(Stored data entries)
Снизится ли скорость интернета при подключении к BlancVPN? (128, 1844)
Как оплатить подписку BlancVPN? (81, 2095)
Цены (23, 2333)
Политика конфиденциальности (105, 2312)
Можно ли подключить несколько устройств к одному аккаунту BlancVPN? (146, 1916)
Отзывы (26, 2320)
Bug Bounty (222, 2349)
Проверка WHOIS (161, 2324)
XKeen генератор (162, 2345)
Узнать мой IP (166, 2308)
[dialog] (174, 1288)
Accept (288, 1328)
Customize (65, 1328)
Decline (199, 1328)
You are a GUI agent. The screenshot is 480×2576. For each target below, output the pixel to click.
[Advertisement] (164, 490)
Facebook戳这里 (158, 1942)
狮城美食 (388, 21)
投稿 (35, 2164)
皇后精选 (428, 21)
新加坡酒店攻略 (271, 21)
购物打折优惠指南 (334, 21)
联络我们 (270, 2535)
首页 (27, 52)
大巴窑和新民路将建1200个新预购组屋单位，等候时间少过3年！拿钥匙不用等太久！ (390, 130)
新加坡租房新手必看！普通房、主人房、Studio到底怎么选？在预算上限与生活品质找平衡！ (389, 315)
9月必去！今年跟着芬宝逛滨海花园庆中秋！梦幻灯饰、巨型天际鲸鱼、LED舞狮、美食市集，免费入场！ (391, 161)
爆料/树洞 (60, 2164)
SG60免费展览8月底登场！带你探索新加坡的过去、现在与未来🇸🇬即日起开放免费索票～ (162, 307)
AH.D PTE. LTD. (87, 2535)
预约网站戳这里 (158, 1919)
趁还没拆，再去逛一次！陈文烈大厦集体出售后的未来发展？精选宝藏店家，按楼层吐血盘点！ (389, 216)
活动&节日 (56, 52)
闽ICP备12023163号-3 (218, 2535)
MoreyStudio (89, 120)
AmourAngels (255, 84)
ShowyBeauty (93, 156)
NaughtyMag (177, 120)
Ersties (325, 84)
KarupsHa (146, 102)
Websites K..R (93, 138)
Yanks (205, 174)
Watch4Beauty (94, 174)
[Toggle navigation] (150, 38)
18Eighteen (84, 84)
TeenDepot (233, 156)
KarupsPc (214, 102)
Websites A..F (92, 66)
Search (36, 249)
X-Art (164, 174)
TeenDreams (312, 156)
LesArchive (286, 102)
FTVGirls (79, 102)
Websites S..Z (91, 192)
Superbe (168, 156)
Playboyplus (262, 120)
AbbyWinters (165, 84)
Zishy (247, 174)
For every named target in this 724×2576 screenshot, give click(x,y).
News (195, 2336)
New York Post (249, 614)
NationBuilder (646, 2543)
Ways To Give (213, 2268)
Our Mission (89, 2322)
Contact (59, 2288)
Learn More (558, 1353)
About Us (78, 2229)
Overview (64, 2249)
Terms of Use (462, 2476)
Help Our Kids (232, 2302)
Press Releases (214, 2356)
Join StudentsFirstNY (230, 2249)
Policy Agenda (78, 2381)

TASK TO CARRY OUT
Whenever a line of the entries contains the string "target", copy that line.

SOLUTION
You are a GUI agent. The screenshot is 480×2576. For each target below, output the pixel to click.
For every named target in this 724×2576 screenshot, give click(x,y).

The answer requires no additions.